Here are 2011’s Biggest Tech Winners
Looking back on this year’s most anticipated tech products, disappointment is a common theme. Android tablets were sales duds. HP, the world’s biggest PC maker, temporarily had the bad idea to stop making PCs. The Nintendo 3DS was such a failure at launch that Nintendo had to slash prices. And for months, we’ve heard talk of a bubble in Silicon Valley, fueled by well-funded failures such as Color. But among the flops, some companies managed to find success this year.
IBM’s Watson

The very definition of a winner, IBM’s Watson supercomputer mopped the floor with human Jeopardy phenoms Ken Jennings and Brad Rutter in a three-day challenge. Watson consists of 2800 processor cores across ten server racks, stored in their own room cooled by a pair of large refrigeration units, all geared to answer Alex Trebek’s questions faster than the human brain can. Imagine the day when all of that knowledge will be available on your phone.
Xbox 360 and Kinect

Microsoft’s Kinect, a camera for the Xbox 360 game console that detects 3D motion, launched in fall 2010. However, in 2011 the Kinect hit 10 million sales, making it the fastest-selling electronics device, according to Guinness. Excitement about the Kinect has helped the Xbox 360 outsell its competition in North America every month so far this year, according to The NPD Group.
Apple’s iPad 2

With the thinner, lighter, and faster iPad 2, Apple sent its competitors into panic mode, since most of them were still working on their first-generation tablets modeled after the original iPad.

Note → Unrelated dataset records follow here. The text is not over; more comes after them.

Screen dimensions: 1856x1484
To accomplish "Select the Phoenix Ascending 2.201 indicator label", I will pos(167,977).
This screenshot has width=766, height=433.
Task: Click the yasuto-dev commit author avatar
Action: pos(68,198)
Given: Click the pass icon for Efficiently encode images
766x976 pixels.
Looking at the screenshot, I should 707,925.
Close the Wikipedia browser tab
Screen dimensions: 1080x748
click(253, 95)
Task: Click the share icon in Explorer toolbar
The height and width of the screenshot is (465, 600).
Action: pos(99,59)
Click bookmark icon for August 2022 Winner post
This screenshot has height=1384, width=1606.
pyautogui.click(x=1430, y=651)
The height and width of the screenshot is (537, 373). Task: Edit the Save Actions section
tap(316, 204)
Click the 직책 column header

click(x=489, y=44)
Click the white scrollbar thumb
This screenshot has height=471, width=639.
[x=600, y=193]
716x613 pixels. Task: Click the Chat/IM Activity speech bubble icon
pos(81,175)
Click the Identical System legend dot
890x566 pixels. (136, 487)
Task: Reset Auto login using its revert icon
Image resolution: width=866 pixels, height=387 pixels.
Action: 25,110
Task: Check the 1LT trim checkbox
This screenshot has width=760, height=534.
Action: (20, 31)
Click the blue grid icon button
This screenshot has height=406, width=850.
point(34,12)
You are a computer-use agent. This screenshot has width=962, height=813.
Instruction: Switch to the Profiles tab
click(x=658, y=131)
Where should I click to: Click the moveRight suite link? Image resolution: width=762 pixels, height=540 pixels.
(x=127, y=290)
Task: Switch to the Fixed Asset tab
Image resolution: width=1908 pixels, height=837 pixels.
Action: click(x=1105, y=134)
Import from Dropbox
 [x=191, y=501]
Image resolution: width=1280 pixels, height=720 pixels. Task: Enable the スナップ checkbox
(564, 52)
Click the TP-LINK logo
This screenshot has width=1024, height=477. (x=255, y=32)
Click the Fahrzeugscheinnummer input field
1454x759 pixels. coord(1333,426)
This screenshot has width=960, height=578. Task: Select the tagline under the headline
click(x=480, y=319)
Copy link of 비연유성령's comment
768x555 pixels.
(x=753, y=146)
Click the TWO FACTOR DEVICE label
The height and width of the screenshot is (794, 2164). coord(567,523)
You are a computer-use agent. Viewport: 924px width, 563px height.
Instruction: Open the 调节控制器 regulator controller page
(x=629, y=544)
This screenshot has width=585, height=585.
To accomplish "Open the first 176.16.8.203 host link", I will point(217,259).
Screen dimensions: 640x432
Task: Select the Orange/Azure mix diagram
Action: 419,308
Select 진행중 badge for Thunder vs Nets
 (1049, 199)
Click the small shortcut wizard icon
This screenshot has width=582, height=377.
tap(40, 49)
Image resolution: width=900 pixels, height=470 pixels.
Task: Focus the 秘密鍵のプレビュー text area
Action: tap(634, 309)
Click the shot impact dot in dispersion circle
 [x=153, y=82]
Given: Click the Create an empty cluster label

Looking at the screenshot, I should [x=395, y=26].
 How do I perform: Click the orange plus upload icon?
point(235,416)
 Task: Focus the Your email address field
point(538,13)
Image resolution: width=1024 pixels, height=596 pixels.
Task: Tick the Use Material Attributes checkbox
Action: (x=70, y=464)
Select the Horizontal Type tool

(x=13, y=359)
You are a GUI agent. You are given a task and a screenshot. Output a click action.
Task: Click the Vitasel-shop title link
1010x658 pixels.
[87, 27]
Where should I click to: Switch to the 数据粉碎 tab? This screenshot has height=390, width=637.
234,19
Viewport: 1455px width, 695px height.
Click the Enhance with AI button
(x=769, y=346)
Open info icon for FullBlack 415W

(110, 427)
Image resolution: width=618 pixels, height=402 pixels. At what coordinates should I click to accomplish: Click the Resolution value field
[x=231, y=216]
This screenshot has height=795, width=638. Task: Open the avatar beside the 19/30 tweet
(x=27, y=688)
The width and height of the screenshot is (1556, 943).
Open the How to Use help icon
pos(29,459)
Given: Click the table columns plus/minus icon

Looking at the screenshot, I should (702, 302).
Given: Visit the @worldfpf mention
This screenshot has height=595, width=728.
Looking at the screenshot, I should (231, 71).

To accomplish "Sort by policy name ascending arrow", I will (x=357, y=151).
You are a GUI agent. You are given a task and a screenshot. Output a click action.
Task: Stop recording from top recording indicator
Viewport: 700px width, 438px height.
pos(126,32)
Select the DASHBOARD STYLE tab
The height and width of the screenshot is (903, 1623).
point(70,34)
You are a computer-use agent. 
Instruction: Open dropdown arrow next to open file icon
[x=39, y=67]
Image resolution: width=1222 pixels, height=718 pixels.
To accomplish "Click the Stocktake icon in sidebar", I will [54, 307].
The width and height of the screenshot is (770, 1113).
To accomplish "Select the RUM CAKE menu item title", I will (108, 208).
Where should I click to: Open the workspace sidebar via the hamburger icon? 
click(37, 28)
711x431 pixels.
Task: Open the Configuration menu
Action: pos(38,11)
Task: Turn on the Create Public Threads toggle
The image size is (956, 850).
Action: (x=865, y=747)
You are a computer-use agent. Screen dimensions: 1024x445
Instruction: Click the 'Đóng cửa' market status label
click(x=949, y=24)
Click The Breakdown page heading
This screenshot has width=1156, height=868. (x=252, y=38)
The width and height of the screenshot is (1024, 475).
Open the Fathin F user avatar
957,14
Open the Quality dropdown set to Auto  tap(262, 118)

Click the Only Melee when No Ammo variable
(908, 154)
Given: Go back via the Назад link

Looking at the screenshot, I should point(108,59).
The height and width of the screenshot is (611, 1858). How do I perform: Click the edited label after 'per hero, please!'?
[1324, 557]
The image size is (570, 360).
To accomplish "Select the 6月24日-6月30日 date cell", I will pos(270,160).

While those rivals floundered, Apple just kept proving that tablets are not a fad, racking up 40 million iPad sales as of October 2011.
Lytro

In an age where smartphones threaten the viability of stand-alone digital cameras, Lytro has sparked interest by promising to revolutionize photography. The so-called light-field camera is a long, rectangular device that can refocus an image even after you take the picture, so you can snap photos and worry about the finer details later. Although Lytro’s camera won’t be available until next year, it deserves praise now for drumming up excitement in an often nonbuzzworthy category of consumer technology.